Let’s be honest: apple pie is wonderful, but it’s also a project. The crust, the chilling, the rolling, the lattice—sometimes you just want the flavor without the fuss. Enter apple pie pockets. Flaky, buttery pastry wrapped around a warm, cinnamon-spiced apple filling, baked until golden and irresistible.
They’re like the best parts of apple pie, but way easier and completely portable. No rolling pin required, no complicated lattice—just store-bought puff pastry and a simple homemade filling. Perfect for fall gatherings, weeknight desserts, or just because you deserve something warm and flaky. Let’s make some pockets.

Instructions
Make the Apple Filling
In a medium skillet, melt the butter over medium heat. Add the diced apples, brown sugar, granulated sugar, cinnamon, nutmeg, and lemon juice. Cook, stirring occasionally, for 5-7 minutes until the apples are slightly softened.
Thicken the Filling
Stir in the cornstarch slurry and vanilla extract. Cook for another 1-2 minutes until the mixture thickens and coats the apples. Remove from heat and let cool completely. The filling needs to be cool before assembling to prevent soggy pastry.
Preheat and Prep
Preheat your oven to 400°F (200°C). Line a baking sheet with parchment paper.
Roll Out the Puff Pastry
On a lightly floured surface, gently roll out the puff pastry sheet just slightly to smooth the seams. Cut into 4 equal squares (or 6 smaller rectangles).
Fill the Pockets
Place a spoonful of cooled apple filling in the center of each square, leaving a border around the edges. Be careful not to overfill.
Seal the Pockets
Brush the edges of the pastry with egg wash. Place a second square of pastry on top (or fold the rectangle over) and press the edges firmly to seal. Use a fork to crimp the edges for a decorative touch and extra security.
Vent
Cut a small slit or two in the top of each pocket to allow steam to escape. This prevents them from bursting open.
Egg Wash and Sugar
Brush the tops of the pockets with the remaining egg wash. Sprinkle generously with turbinado or coarse sugar.
Bake
Place the pockets on the prepared baking sheet and bake for 18-22 minutes until puffed and golden brown.
Cool Slightly
Let the pockets cool on the baking sheet for 5-10 minutes before serving. The filling will be extremely hot.
Serve
Serve warm with caramel sauce for dipping, a scoop of vanilla ice cream, or a dusting of powdered sugar.
Store
Store leftovers in an airtight container in the refrigerator for up to 3 days. Reheat in the oven at 350°F for 5-10 minutes to restore crispiness.
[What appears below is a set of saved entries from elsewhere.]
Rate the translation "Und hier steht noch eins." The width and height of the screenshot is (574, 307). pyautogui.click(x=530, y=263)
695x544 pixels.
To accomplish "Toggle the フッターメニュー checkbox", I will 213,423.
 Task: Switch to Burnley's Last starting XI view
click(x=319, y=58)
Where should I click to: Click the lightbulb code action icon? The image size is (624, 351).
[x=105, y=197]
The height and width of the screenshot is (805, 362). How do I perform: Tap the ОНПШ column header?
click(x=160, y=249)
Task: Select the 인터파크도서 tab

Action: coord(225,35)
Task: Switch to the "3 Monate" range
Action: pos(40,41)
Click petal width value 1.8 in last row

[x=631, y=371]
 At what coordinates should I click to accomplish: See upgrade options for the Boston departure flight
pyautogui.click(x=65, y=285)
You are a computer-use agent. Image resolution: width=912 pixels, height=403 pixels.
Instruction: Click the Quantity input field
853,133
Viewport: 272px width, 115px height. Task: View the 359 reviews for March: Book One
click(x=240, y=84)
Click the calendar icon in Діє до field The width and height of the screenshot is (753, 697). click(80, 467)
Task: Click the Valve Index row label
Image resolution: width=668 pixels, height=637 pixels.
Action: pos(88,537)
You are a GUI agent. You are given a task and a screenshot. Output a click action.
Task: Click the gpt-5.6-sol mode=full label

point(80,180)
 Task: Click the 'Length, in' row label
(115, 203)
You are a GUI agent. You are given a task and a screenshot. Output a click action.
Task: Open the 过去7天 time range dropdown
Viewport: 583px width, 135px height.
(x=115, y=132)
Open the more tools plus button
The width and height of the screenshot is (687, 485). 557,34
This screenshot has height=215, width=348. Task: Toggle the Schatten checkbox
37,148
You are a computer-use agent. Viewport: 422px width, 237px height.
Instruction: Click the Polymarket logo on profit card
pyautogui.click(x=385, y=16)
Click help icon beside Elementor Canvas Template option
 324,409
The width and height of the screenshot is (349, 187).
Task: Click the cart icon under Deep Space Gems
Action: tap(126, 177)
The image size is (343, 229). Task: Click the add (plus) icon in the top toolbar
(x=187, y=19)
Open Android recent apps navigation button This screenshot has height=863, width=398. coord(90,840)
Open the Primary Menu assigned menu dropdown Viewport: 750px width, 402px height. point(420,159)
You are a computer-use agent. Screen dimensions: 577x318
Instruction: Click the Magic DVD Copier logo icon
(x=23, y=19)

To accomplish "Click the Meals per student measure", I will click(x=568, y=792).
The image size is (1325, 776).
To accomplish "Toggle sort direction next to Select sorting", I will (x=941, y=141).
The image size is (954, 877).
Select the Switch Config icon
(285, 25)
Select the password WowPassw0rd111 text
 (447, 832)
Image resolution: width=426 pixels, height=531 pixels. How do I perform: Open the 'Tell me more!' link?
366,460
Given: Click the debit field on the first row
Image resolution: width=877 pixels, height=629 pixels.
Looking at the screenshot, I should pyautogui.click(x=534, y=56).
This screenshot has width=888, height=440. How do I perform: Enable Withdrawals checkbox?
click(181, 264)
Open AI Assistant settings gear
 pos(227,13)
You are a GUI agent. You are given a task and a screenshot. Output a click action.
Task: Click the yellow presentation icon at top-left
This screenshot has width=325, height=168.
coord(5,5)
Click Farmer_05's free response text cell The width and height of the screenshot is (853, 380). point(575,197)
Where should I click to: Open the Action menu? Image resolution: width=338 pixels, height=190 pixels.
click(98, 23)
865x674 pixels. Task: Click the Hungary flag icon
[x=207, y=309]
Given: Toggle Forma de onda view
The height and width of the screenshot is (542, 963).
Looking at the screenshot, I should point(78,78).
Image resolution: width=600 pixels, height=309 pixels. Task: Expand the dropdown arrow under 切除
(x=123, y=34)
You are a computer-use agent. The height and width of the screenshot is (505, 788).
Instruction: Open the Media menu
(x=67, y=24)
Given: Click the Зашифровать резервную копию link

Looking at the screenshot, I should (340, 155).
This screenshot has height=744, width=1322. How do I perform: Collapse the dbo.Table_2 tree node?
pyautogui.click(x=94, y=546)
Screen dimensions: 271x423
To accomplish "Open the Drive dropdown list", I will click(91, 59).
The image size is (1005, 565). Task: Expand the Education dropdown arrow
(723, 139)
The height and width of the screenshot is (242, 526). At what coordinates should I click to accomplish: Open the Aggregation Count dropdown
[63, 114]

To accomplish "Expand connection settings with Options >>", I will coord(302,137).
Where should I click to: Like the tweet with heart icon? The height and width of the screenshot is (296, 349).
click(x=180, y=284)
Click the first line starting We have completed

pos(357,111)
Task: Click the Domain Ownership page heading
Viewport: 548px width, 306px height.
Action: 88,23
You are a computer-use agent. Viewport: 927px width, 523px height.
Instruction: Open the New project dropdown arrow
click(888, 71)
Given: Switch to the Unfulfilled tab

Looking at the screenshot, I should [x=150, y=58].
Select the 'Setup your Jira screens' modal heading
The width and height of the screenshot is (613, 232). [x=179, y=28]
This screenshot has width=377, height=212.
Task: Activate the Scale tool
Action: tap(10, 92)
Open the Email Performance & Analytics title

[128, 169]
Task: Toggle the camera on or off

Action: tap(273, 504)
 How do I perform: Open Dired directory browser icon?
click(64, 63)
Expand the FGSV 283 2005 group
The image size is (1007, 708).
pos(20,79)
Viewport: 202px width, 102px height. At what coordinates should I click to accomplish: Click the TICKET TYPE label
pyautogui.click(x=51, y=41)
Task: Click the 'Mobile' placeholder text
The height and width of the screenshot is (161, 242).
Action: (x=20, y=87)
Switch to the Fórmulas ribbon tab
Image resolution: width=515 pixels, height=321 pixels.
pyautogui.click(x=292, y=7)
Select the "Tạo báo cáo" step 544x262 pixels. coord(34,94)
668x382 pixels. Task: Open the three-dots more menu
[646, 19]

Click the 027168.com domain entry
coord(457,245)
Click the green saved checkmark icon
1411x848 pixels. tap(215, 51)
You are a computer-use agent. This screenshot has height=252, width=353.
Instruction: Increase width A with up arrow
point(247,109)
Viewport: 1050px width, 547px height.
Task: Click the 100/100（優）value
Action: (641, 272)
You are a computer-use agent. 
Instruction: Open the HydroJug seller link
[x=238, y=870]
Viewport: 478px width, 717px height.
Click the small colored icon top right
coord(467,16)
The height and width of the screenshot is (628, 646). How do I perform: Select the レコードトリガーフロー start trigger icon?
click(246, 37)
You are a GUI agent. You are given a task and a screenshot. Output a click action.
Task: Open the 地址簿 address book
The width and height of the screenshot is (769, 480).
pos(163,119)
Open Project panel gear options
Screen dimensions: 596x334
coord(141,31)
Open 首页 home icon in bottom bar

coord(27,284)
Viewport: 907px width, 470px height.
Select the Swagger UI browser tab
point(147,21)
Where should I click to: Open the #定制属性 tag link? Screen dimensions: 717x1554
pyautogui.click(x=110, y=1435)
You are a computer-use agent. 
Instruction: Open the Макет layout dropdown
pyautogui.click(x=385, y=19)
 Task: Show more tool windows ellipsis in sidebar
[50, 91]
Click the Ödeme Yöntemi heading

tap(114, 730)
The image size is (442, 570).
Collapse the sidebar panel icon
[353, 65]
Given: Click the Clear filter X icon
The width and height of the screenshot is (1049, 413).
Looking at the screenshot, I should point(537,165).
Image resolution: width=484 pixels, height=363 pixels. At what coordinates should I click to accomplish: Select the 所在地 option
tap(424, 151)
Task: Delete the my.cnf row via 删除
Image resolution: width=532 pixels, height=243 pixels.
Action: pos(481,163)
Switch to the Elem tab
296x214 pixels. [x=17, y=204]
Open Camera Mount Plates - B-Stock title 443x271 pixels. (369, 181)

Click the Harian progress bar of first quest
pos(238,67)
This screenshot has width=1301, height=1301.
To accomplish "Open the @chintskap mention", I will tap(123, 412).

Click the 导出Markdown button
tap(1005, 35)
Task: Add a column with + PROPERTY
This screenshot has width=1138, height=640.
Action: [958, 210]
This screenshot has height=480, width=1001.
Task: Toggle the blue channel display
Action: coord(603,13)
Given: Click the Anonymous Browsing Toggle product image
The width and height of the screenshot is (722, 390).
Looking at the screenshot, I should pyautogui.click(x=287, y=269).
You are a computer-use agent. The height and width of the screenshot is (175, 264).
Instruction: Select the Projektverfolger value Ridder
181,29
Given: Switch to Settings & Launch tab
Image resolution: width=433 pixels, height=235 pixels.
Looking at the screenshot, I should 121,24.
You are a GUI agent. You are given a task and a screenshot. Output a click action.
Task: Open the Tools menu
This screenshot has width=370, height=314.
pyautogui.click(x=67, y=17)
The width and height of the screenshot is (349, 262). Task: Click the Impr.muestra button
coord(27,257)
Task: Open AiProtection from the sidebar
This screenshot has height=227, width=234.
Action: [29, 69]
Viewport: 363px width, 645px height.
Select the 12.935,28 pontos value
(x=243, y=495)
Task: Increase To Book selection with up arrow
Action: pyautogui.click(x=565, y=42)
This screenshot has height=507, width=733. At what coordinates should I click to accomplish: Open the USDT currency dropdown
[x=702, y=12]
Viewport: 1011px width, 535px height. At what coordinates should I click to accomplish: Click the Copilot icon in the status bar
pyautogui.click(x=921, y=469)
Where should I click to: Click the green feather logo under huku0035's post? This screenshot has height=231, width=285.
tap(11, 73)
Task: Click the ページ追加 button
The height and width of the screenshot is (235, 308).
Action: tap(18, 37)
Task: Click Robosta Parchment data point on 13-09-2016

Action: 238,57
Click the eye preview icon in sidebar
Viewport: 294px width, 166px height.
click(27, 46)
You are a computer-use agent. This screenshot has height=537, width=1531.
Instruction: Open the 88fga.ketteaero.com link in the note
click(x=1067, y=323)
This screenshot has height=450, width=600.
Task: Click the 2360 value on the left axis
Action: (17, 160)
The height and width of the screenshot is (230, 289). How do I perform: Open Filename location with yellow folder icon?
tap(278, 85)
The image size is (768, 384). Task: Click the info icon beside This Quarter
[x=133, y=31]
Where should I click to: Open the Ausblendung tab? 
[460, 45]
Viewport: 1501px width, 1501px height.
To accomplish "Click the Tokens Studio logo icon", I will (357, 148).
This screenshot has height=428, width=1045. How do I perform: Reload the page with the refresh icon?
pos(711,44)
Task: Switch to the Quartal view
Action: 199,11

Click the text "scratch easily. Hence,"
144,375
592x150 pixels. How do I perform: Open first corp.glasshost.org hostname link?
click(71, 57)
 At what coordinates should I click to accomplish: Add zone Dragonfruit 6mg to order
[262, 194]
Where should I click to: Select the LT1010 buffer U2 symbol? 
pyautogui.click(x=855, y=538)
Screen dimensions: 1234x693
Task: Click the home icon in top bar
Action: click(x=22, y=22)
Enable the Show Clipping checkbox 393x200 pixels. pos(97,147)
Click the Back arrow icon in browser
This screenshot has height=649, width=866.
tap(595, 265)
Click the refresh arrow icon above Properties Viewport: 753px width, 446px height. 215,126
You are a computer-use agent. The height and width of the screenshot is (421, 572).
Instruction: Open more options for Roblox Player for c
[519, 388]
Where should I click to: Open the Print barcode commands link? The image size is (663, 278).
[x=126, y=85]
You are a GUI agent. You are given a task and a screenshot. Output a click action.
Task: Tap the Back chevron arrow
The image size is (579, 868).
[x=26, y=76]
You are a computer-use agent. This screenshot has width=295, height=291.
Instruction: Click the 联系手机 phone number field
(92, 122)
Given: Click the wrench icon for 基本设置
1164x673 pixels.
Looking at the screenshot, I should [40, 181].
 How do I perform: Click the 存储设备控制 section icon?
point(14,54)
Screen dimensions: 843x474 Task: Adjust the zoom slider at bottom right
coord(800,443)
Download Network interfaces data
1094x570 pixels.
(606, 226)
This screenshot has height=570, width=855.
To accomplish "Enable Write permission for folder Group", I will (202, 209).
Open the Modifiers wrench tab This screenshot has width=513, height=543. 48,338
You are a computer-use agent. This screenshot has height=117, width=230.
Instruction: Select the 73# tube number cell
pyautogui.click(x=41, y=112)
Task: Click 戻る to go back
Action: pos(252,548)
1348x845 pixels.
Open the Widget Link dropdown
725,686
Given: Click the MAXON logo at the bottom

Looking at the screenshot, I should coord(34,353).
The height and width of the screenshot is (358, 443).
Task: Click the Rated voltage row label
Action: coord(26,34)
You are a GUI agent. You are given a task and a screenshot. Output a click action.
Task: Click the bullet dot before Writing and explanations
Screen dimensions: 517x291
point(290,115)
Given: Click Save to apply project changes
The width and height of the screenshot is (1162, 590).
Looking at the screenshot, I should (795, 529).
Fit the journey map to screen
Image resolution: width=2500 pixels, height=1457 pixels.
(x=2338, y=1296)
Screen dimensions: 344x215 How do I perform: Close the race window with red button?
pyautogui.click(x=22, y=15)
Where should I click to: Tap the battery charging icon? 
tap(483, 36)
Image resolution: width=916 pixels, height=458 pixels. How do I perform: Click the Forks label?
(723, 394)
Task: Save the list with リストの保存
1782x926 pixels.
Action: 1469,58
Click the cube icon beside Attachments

Pro-Tips for Apple Pie Pocket Greatness
- Cool the Filling Completely: Warm filling will melt the butter in the pastry and make it soggy. Patience is key.
- Keep Pastry Cold: If the pastry gets too soft, pop it in the fridge for 10 minutes. Cold pastry puffs better.
- Don’t Overfill: Too much filling can burst through the seams. A modest spoonful is plenty.
- Seal Tightly: Press those edges firmly with a fork to keep all that apple goodness inside.
- Vent Steam: Don’t forget to cut slits in the top—this prevents explosions in your oven.